Brief> Your answer should be one number, the count of lines in the records that carry the string "will".

Collected data>

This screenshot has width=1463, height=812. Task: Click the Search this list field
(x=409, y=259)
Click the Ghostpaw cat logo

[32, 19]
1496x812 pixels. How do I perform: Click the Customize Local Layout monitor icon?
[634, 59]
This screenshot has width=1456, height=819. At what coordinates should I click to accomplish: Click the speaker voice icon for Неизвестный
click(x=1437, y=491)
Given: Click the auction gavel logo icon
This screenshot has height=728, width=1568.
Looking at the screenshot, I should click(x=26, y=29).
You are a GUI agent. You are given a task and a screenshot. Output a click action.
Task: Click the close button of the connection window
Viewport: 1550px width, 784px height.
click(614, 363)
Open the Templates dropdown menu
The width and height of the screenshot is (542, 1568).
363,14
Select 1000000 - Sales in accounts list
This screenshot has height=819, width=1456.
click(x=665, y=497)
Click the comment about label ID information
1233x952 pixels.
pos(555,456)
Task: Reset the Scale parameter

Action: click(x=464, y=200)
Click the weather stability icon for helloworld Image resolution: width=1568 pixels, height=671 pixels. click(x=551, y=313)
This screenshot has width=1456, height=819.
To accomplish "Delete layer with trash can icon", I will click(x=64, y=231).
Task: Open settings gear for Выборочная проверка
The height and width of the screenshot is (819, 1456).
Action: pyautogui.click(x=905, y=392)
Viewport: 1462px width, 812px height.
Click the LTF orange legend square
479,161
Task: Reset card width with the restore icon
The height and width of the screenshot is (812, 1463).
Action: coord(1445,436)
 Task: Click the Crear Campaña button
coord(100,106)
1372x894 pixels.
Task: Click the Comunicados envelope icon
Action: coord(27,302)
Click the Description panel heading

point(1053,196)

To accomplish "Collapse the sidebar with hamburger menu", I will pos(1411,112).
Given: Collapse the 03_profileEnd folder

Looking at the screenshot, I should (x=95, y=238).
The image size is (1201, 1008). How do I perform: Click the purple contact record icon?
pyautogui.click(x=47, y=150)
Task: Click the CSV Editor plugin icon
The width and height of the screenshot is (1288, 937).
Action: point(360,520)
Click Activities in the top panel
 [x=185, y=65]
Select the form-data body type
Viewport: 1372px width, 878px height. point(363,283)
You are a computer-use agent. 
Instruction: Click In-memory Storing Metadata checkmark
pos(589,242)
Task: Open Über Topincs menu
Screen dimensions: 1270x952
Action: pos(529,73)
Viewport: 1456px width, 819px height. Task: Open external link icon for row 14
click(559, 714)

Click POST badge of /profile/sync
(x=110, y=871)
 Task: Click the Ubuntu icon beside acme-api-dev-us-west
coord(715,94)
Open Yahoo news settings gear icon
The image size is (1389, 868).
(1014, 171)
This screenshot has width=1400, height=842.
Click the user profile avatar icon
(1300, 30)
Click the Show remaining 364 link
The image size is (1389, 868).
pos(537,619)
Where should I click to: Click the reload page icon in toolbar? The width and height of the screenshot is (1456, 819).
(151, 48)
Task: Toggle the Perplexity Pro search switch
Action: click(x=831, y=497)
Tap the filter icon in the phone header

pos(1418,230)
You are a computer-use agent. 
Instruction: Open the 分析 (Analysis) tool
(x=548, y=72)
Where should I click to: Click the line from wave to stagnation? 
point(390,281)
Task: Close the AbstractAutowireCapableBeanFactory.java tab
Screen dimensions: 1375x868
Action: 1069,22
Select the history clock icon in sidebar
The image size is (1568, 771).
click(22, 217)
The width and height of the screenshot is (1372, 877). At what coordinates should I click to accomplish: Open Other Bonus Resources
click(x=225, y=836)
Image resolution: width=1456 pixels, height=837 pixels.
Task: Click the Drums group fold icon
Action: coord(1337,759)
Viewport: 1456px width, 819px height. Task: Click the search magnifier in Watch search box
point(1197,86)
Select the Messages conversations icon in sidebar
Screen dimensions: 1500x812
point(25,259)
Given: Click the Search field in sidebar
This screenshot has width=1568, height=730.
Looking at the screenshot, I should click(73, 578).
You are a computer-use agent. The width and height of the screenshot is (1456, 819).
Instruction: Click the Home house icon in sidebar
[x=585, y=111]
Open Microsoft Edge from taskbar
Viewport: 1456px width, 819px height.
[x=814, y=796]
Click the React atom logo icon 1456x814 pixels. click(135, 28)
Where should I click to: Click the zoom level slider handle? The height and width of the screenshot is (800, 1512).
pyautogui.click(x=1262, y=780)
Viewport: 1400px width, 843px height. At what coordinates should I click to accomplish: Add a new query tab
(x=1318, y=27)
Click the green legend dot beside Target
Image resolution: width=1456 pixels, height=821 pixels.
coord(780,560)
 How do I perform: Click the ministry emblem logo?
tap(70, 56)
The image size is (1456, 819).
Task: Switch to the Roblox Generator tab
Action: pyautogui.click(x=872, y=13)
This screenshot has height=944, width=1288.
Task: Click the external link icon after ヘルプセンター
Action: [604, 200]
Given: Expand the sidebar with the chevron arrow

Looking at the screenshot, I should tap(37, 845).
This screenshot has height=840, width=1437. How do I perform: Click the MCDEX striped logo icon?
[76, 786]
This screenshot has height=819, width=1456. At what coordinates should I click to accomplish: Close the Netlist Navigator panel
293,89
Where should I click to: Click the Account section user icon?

Result of this task> 2